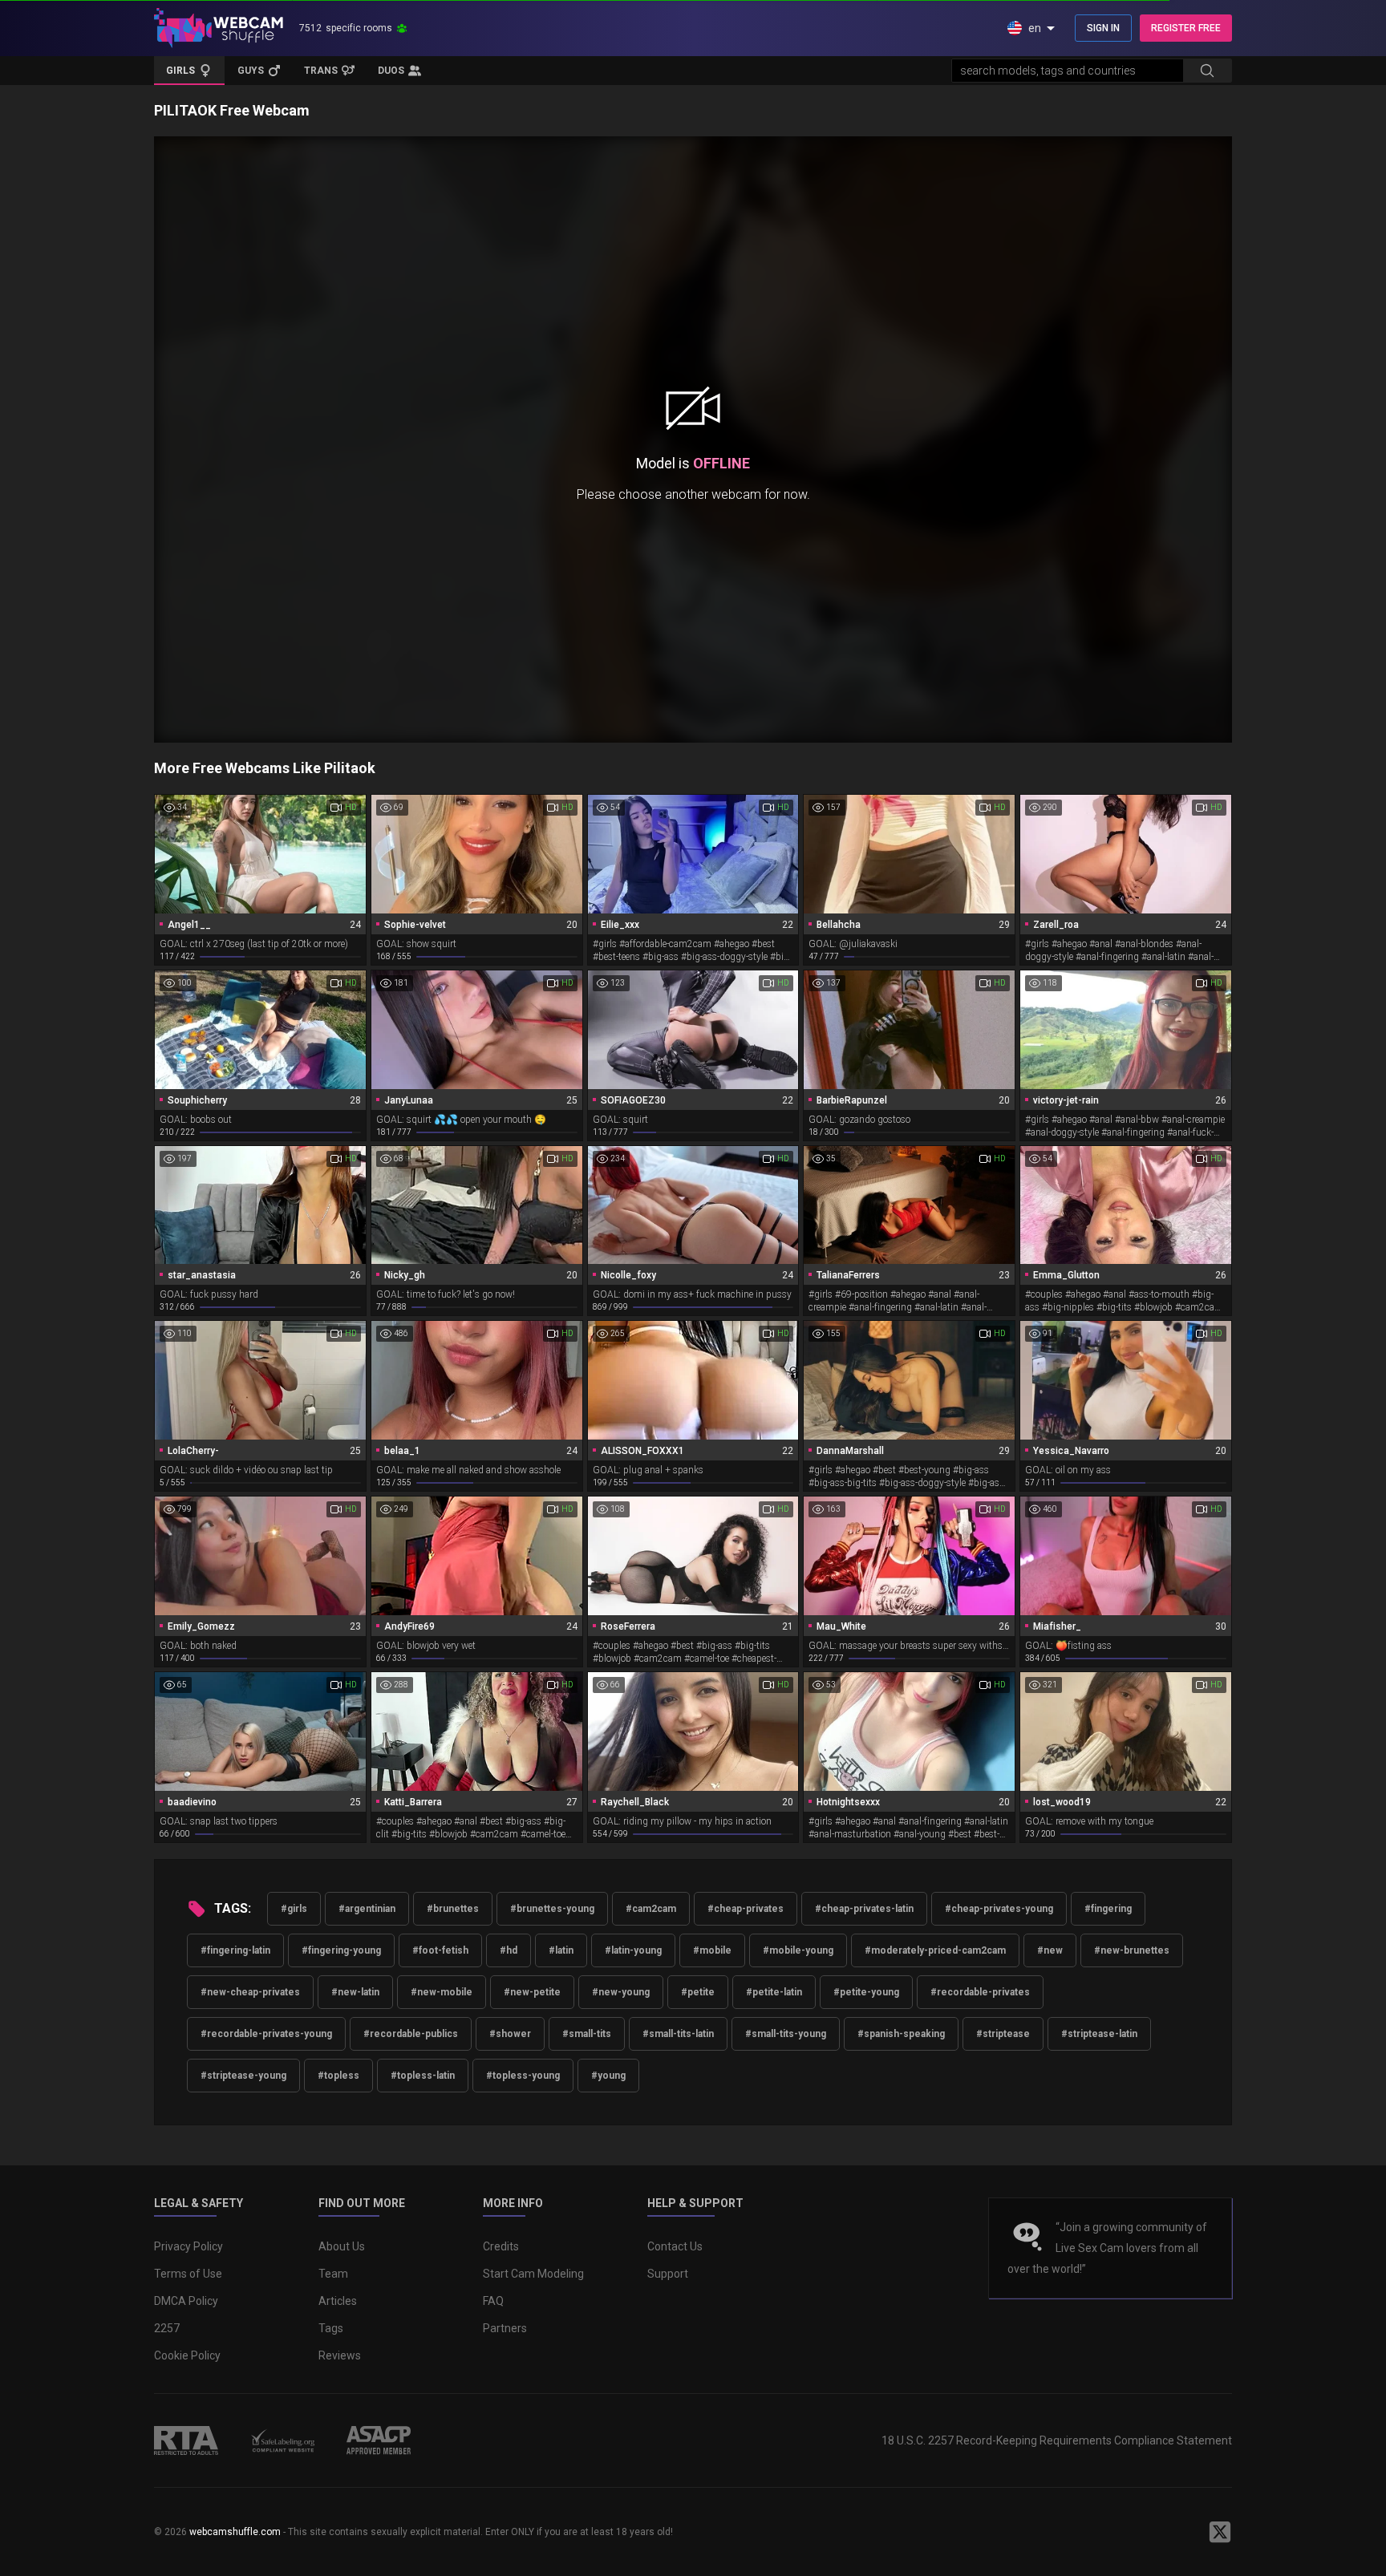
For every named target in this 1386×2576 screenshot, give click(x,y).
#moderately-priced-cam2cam (935, 1950)
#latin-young (633, 1950)
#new (1050, 1950)
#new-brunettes (1131, 1950)
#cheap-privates (745, 1908)
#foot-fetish (440, 1950)
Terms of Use (188, 2273)
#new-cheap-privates (250, 1992)
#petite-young (866, 1992)
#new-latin (355, 1992)
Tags (330, 2328)
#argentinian (366, 1908)
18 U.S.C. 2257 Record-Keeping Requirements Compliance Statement (1056, 2440)
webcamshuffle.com (235, 2532)
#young (608, 2075)
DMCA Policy (186, 2301)
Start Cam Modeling (533, 2273)
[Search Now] (1207, 70)
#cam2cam (651, 1908)
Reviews (339, 2355)
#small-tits (586, 2033)
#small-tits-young (785, 2033)
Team (333, 2273)
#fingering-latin (235, 1950)
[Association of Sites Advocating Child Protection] (378, 2440)
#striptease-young (243, 2075)
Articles (337, 2301)
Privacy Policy (188, 2246)
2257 (167, 2328)
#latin (561, 1950)
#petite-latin (774, 1992)
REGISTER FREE (1186, 28)
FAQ (493, 2301)
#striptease (1003, 2033)
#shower (510, 2033)
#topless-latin (423, 2075)
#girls (294, 1908)
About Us (341, 2246)
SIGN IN (1103, 28)
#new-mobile (441, 1992)
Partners (505, 2328)
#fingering (1108, 1908)
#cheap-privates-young (999, 1908)
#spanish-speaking (901, 2033)
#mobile (712, 1950)
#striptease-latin (1099, 2033)
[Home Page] (218, 28)
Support (667, 2273)
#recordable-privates (980, 1992)
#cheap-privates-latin (864, 1908)
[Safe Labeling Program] (282, 2440)
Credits (501, 2246)
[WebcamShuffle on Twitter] (1220, 2532)
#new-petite (532, 1992)
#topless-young (523, 2075)
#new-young (621, 1992)
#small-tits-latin (678, 2033)
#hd (508, 1950)
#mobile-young (798, 1950)
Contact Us (675, 2246)
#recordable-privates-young (266, 2033)
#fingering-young (341, 1950)
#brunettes (453, 1908)
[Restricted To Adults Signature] (186, 2440)
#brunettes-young (552, 1908)
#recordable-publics (410, 2033)
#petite (698, 1992)
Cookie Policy (187, 2355)
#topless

----------

What to work on
Set down exactly what runs from the line containing "About Us (341, 2246)" through the last line above, both lines included.

Exercise solution
About Us (341, 2246)
SIGN IN (1103, 28)
#new-mobile (441, 1992)
Partners (505, 2328)
#fingering (1108, 1908)
#cheap-privates-young (999, 1908)
#spanish-speaking (901, 2033)
#mobile (712, 1950)
#striptease-latin (1099, 2033)
[Home Page] (218, 28)
Support (667, 2273)
#recordable-privates (980, 1992)
#cheap-privates-latin (864, 1908)
[Safe Labeling Program] (282, 2440)
Credits (501, 2246)
[WebcamShuffle on Twitter] (1220, 2532)
#new-petite (532, 1992)
#topless-young (523, 2075)
#new-young (621, 1992)
#small-tits-latin (678, 2033)
#hd (508, 1950)
#mobile-young (798, 1950)
Contact Us (675, 2246)
#recordable-privates-young (266, 2033)
#fingering-young (341, 1950)
#brunettes (453, 1908)
[Restricted To Adults Signature] (186, 2440)
#brunettes-young (552, 1908)
#recordable-publics (410, 2033)
#petite (698, 1992)
Cookie Policy (187, 2355)
#topless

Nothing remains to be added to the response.